La búsqueda de garantías jurídicas en COP16

El presidente de Iberdrola, Ignacio Galán, advirtió hoy que los compromisos de reducción de emisiones no podrán cumplirse “si no se promueven políticas que garanticen el marco regulatorio y la estabilidad jurídica necesarios”.

Durante su intervención en el Ciclo de Conferencias Green Solutions @COP-16, inaugurado hoy y organizado con motivo de la XVI Conferencia de la ONU sobre Cambio Climático, Galán recalcó que “la primera fuente de fracaso es la inacción” y reiteró que su empresa está preparada para contribuir a la transformación del modelo energético.

Al respecto, subrayó el compromiso de que las emisiones por kWh de Iberdrola sean 20% inferiores a las del sector europeo en 2020, o sea, a reducir éstas un 30% respecto a 2007.

También instó a los gobiernos a que apoyen a las empresas privadas en su lucha contra el cambio climático, un reto que exige que los actores públicos y los privados sean capaces de asumir compromisos.

En esta línea, afirmó que los compromisos que las empresas privadas asuman “no podrán materializarse si desde el sector público no se promueven las políticas y los mecanismos adecuados que garanticen el marco regulatorio y la seguridad jurídica necesarios”.

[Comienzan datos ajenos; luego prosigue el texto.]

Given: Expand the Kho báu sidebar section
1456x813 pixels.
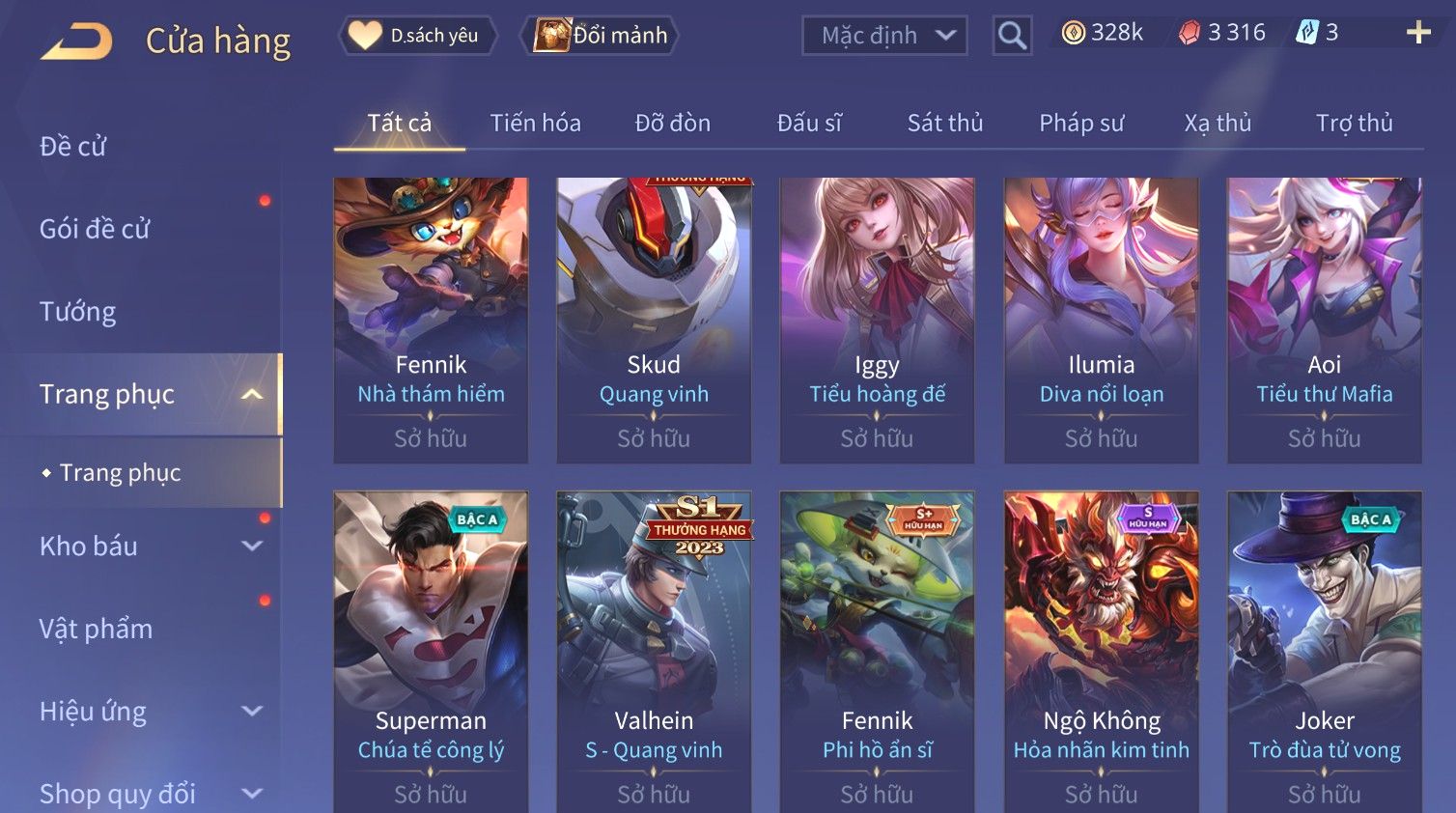Looking at the screenshot, I should [252, 547].
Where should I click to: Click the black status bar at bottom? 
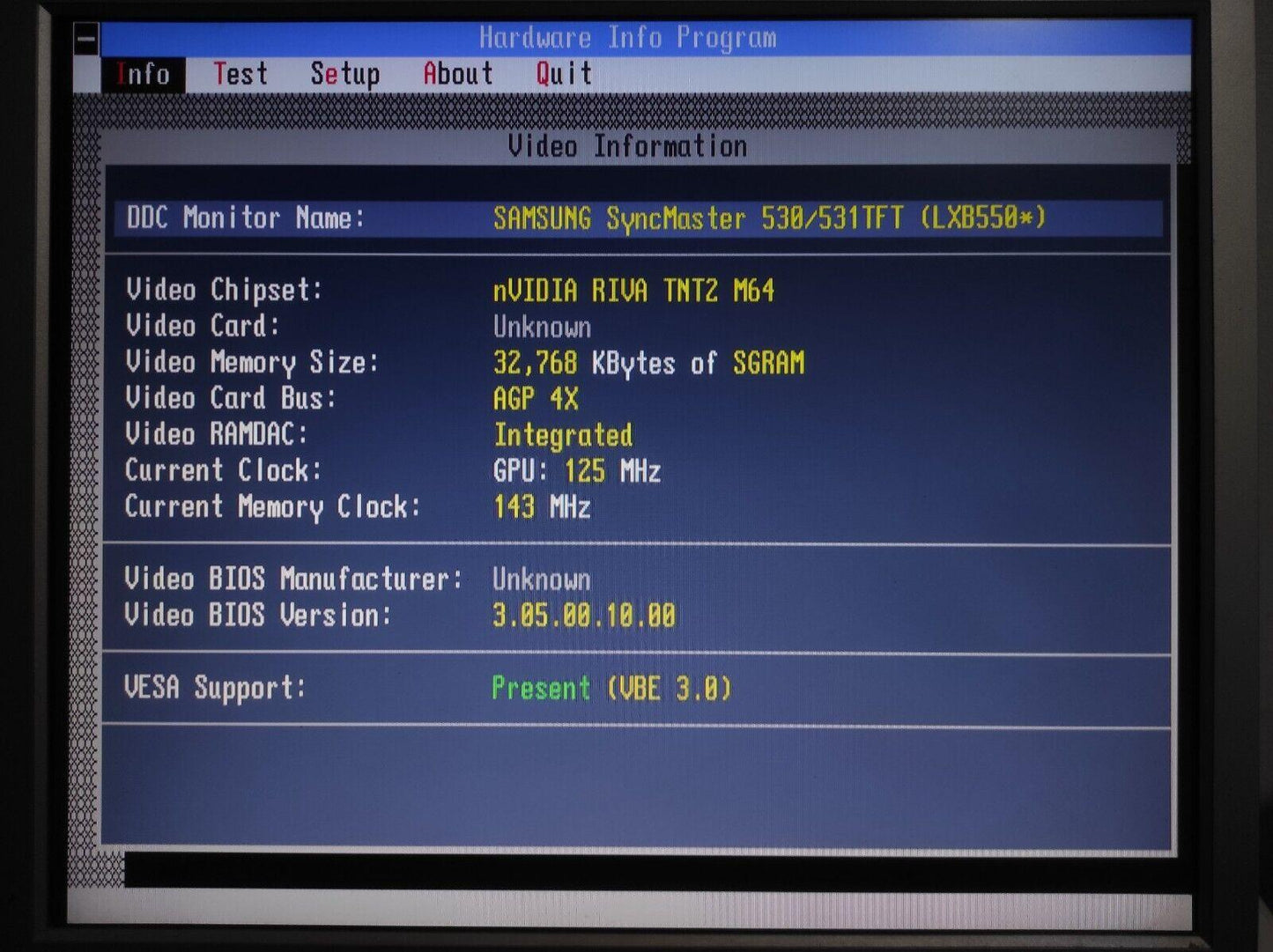point(652,870)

Según Galán, Iberdrola lleva una década anticipando las necesidades de sostenibilidad del suministro energético, con inversiones en energías limpias, que le ha llevado a ser “el líder eólico mundial -con 12 mil 500 MW- y a tener un mix muy bajo en emisiones (275 gramos/kWh) y el 57% de la capacidad instalada libre de emisiones”.

Entre los mecanismos más efectivos para reducir las emisiones globales defendió las medidas de eficiencia energética y las de descarbonización de los sectores de la energía y el transporte.

Además, Galán indicó que, aunque “la lucha contra el cambio climático es un problema global y, por tanto, debe acometerse desde un punto de vista supranacional”, la “principal línea de actuación del sector eléctrico debe ser la reducción directa en cada país, lo que implica cambios tecnológicos hacia energías bajas en carbono -renovables, nuclear o captura y almacenamiento de carbono-“.

En segundo lugar, abogó por que exista un precio del CO2 como “señal básica para fomentar el desarrollo de las tecnologías limpias y competitivas”, dentro de un “mercado global de emisiones para el sector eléctrico, integrado y equitativo, capaz de generar los recursos necesarios para financiar las nuevas inversiones precisas”.